Now, to come to the contents of Bouchet's criticism of Goodrick-Clarke as a historian, he alleges that: "Goodrick-Clarke has dispensed with all research work and has merely relayed Savitri Devi's own sayings without analysing or criticizing them." (p.92, likewise p.87) The problem is that this single source, her autobiography, is not supported by any independent evidence, and that she can easily have refashioned her past: "For the period from her birth until after World War 2, we have to trust Savitri Devi Mukherji for her life story. However, it is obvious that she herself has arranged her biography a posteriori in order to harmonize it with the themes defended in her books." (p.88)

8. What is Intellectual History?
by Stefan Collini (English, Cambridge) writing for History Today magazine

The study of The History of Ideas is to Traditionalism as Cartesian Analytical Geometry is to Calculus. You must have the first in order to be able to "see" what is going on in the second.

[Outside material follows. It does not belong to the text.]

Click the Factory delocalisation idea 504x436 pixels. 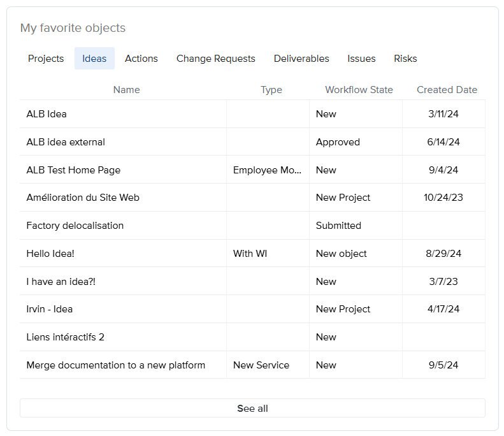tap(75, 226)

'[T]he history of ideas' was the label chosen in the 1920s and 1930s by the American philosopher-turned-historian, A.O. Lovejoy, to designate his own idiosyncratic approach to the life of the past, an approach which consisted essentially of isolating the universal 'unit-ideas' out of which, he claimed, all more complex doctrines and theories were composed. Through his many pupils and his founding in 1940 of the Journal of the History of Ideas, Lovejoy's approach dominated the field in American universities for at least a generation, leading to the compilation of immensely thorough but essentially arid lists of the sightings of particular 'unit-ideas'. Lovejoy's own practice was, as is so often the case, better either than his preaching or than the imitative practice of his disciples, and his most famous work, The Great Chain of Being (1936), remains an extremely impressive tour de force. Though his influence has fallen away in recent decades (and the journal he founded has become less mechanical and sectarian in its approach), the term 'the history of ideas' is, at least in the United States, still sufficiently often identified with his work as to cause misunderstanding all of its own.